_DIRECTIONS FOR THIS TASK_:
For the listing below, print exactly the lines from the line with "Instruction: Select the 6時間前 time filter" to the line with "Open the Coverage", both included, and nothing beyond them.

-------

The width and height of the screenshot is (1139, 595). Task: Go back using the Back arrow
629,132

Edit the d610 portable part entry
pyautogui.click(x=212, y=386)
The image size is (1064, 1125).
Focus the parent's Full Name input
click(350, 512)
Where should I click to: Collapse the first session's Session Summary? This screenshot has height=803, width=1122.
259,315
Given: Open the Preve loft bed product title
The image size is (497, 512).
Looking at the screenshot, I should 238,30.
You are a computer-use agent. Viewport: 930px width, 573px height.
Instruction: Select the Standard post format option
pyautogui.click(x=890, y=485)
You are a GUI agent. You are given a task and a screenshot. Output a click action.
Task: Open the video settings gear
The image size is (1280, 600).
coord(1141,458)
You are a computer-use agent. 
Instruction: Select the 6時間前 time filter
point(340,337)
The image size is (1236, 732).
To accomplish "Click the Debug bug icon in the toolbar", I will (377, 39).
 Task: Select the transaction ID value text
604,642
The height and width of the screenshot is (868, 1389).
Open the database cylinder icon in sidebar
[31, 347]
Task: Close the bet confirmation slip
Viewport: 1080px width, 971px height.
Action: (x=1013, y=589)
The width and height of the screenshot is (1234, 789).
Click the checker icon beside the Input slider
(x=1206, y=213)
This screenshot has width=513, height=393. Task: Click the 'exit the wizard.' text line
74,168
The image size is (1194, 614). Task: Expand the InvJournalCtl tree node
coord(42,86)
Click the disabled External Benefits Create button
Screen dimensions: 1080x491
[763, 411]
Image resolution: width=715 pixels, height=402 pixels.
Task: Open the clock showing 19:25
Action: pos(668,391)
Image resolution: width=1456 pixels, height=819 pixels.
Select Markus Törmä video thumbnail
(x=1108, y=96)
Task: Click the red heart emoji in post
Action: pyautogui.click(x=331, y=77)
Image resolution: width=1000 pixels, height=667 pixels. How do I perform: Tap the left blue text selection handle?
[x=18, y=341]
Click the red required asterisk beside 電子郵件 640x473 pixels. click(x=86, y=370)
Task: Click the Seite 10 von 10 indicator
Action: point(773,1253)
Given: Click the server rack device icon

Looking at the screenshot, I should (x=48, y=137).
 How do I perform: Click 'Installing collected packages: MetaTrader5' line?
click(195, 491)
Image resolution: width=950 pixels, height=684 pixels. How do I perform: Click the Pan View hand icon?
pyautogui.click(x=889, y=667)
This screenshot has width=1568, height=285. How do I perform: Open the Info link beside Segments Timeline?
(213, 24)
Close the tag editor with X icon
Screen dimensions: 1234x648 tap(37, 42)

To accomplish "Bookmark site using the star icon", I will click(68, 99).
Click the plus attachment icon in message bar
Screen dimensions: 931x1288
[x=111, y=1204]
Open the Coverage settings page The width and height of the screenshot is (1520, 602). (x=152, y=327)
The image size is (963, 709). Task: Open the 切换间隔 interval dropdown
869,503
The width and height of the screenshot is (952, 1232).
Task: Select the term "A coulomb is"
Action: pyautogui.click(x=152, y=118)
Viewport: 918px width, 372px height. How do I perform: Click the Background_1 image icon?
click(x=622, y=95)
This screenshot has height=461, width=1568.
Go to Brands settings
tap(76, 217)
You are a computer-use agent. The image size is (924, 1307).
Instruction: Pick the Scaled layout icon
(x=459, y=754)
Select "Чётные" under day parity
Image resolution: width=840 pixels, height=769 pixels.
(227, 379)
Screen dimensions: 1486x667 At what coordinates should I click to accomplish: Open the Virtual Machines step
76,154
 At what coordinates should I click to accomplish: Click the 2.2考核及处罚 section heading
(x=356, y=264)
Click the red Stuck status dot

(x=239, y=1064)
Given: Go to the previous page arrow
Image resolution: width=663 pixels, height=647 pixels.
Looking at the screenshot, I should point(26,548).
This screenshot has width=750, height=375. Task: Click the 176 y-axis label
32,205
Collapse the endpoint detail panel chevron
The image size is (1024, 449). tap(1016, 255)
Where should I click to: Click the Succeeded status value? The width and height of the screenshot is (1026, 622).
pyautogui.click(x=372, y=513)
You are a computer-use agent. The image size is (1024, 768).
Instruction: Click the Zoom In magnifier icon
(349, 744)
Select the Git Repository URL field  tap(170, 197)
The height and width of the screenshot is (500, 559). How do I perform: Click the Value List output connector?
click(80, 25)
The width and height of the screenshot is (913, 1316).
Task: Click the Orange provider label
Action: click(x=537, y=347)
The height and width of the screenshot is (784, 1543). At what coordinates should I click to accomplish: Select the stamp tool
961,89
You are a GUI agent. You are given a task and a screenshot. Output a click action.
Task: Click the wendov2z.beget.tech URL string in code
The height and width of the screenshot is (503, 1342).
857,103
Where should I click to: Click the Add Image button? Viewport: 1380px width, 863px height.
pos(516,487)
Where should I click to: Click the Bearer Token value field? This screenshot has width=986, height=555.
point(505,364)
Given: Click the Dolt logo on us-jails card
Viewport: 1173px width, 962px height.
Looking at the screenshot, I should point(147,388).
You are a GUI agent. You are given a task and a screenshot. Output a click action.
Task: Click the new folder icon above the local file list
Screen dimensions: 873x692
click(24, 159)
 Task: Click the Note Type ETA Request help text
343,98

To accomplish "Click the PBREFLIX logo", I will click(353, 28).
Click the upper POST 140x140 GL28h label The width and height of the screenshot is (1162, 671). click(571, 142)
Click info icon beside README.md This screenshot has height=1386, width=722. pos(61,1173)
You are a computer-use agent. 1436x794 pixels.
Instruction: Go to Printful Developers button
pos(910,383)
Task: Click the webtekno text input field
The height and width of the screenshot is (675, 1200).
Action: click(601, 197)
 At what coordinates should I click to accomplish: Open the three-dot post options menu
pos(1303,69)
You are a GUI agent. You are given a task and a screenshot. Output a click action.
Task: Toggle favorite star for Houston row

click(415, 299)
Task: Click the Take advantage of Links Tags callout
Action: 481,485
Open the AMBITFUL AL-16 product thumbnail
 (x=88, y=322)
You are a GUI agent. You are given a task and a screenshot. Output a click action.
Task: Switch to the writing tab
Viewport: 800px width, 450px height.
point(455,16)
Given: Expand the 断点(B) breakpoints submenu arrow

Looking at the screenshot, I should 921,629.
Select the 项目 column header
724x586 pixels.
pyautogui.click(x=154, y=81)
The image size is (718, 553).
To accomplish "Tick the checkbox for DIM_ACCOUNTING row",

-------

_RESPONSE_:
Instruction: Select the 6時間前 time filter
point(340,337)
The image size is (1236, 732).
To accomplish "Click the Debug bug icon in the toolbar", I will (377, 39).
 Task: Select the transaction ID value text
604,642
The height and width of the screenshot is (868, 1389).
Open the database cylinder icon in sidebar
[31, 347]
Task: Close the bet confirmation slip
Viewport: 1080px width, 971px height.
Action: (x=1013, y=589)
The width and height of the screenshot is (1234, 789).
Click the checker icon beside the Input slider
(x=1206, y=213)
This screenshot has width=513, height=393. Task: Click the 'exit the wizard.' text line
74,168
The image size is (1194, 614). Task: Expand the InvJournalCtl tree node
coord(42,86)
Click the disabled External Benefits Create button
Screen dimensions: 1080x491
[763, 411]
Image resolution: width=715 pixels, height=402 pixels.
Task: Open the clock showing 19:25
Action: pos(668,391)
Image resolution: width=1456 pixels, height=819 pixels.
Select Markus Törmä video thumbnail
(x=1108, y=96)
Task: Click the red heart emoji in post
Action: pyautogui.click(x=331, y=77)
Image resolution: width=1000 pixels, height=667 pixels. How do I perform: Tap the left blue text selection handle?
[x=18, y=341]
Click the red required asterisk beside 電子郵件 640x473 pixels. click(x=86, y=370)
Task: Click the Seite 10 von 10 indicator
Action: point(773,1253)
Given: Click the server rack device icon

Looking at the screenshot, I should (x=48, y=137).
 How do I perform: Click 'Installing collected packages: MetaTrader5' line?
click(195, 491)
Image resolution: width=950 pixels, height=684 pixels. How do I perform: Click the Pan View hand icon?
pyautogui.click(x=889, y=667)
This screenshot has width=1568, height=285. How do I perform: Open the Info link beside Segments Timeline?
(213, 24)
Close the tag editor with X icon
Screen dimensions: 1234x648 tap(37, 42)

To accomplish "Bookmark site using the star icon", I will click(68, 99).
Click the plus attachment icon in message bar
Screen dimensions: 931x1288
[x=111, y=1204]
Open the Coverage settings page The width and height of the screenshot is (1520, 602). (x=152, y=327)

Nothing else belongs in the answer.